Publicacao/Comunicacao
Intimação
Apelação Cível Nº 5001238-70.2023.4.02.5108/RJ
RELATOR: Juiz Federal GUILHERME BOLLORINI PEREIRA
APELANTE: JOSE LUIZ DANIEL (AUTOR)
ADVOGADO(A): CARLOS VINICIUS OLIVEIRA RODRIGUES (OAB RJ216997)
EMENTA
Ementa: DIREITO PREVIDENCIÁRIO. APELAÇÃO CÍVEL. APOSENTADORIA ESPECIAL. REVISÃO DA RENDA MENSAL INICIAL (RMI). DECADÊNCIA DO DIREITO À REVISÃO. RECURSO DESPROVIDO.
I. CASO EM EXAME
1. Recurso de apelação interposto contra sentença da 2ª Vara Federal de São Pedro da Aldeia que julgou improcedente o pedido de revisão da Renda Mensal Inicial (RMI) do benefício de aposentadoria especial (NB 085.751.227-7), concedido em 22/11/1989, em razão da decadência. A parte autora pleiteia a aplicação do artigo 144 da Lei nº 8.213/91 para o recálculo do benefício, alegando que não houve revisão nos termos determinados para o período conhecido como “buraco negro”.
II. QUESTÃO EM DISCUSSÃO
2. Há duas questões em discussão: (i) definir se o direito à revisão do benefício concedido no “buraco negro” subsiste apesar da alegação de decadência; (ii) estabelecer se o artigo 144 da Lei nº 8.213/91 confere direito adquirido à revisão da RMI independentemente do prazo decadencial.
III. RAZÕES DE DECIDIR
3. O prazo decadencial de dez anos, instituído pela MP nº 1.523-9/1997, incide sobre todos os benefícios, inclusive aqueles concedidos antes de sua edição, com termo inicial em 1º/08/1997, conforme entendimento firmado no RE 626.489 pelo STF.
4. A contagem do prazo decadencial para revisão da RMI ocorre de forma uniforme, sem distinção entre revisões espontâneas do segurado e revisões determinadas por lei, conforme precedentes do STJ (EREsp 1.605.554/PR e AgInt no AREsp 2013778/RS).
5. A revogação do artigo 144 da Lei nº 8.213/91 pela MP nº 2.187-13/2001 não afasta o direito a sua aplicação quanto aos benefícios concedidos no período em que a norma estava vigente; contudo, o exercício desse direito está sujeito ao prazo decadencial do artigo 103 da Lei nº 8.213/91.

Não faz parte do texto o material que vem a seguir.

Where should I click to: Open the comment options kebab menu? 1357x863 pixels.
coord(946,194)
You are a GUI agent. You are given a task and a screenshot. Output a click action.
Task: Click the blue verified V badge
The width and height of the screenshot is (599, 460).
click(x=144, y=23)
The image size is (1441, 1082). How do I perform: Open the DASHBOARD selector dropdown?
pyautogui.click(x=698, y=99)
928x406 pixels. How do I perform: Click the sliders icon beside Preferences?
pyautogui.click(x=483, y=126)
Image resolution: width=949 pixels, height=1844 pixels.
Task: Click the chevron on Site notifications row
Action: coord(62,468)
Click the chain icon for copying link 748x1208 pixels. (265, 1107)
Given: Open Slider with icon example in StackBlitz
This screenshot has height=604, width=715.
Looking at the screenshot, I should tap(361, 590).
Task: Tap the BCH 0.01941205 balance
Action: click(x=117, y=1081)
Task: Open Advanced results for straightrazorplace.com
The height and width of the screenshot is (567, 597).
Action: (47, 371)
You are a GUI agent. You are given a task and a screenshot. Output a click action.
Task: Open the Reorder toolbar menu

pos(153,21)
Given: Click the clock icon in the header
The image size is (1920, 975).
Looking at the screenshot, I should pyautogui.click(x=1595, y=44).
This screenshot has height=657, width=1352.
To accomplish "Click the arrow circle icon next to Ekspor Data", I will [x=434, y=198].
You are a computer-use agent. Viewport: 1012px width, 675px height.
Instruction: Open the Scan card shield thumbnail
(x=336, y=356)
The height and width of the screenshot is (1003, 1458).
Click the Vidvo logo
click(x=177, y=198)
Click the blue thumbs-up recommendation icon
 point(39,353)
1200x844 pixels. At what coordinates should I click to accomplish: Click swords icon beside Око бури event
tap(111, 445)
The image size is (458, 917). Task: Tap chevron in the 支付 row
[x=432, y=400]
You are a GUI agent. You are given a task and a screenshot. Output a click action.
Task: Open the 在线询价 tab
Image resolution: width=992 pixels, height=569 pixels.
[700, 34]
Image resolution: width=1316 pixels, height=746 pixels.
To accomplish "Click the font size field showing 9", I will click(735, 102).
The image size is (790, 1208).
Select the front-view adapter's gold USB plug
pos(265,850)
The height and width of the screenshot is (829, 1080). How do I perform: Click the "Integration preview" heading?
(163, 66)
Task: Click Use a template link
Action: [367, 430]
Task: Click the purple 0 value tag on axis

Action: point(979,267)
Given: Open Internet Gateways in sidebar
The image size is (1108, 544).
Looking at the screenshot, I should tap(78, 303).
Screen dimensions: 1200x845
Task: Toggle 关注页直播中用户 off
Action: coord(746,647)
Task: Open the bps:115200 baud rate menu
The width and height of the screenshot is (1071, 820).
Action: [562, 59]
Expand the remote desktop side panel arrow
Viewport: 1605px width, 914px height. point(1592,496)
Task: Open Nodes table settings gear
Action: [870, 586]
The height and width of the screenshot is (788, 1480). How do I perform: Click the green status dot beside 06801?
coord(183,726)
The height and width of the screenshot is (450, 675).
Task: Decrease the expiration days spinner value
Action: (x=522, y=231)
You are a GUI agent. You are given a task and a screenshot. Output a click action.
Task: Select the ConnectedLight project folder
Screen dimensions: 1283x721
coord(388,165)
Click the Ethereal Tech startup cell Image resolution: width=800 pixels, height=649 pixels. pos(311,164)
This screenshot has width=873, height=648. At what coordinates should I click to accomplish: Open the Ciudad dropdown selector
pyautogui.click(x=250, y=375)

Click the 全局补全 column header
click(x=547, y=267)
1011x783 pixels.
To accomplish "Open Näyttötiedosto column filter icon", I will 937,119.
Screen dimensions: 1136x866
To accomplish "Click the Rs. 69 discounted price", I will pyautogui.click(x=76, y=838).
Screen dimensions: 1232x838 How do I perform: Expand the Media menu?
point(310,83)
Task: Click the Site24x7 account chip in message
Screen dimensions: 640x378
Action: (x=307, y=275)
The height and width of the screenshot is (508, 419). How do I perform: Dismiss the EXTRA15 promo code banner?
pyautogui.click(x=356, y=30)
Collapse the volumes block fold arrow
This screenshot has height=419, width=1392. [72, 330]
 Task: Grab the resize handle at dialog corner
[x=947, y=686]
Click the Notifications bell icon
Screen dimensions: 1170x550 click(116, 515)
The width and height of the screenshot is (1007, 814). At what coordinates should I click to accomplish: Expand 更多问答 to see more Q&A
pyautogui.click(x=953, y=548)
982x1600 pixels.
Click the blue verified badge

6. Como o benefício foi concedido em 1989 e a ação foi ajuizada em 2023, já transcorridos mais de vinte anos desde o termo inicial da contagem do prazo, configurou-se a decadência do direito de revisão.
IV. DISPOSITIVO
7. Recurso desprovido.
ACÓRDÃO
Vistos e relatados estes autos em que são partes as acima indicadas, a Egrégia 9ª Turma Especializada do Tribunal Regional Federal da 2ª Região decidiu, por unanimidade, CONHECER E NEGAR PROVIMENTO à apelação do autor, nos termos do relatório, votos e notas de julgamento que ficam fazendo parte integrante do presente julgado.
Rio de Janeiro, 10 de junho de 2025.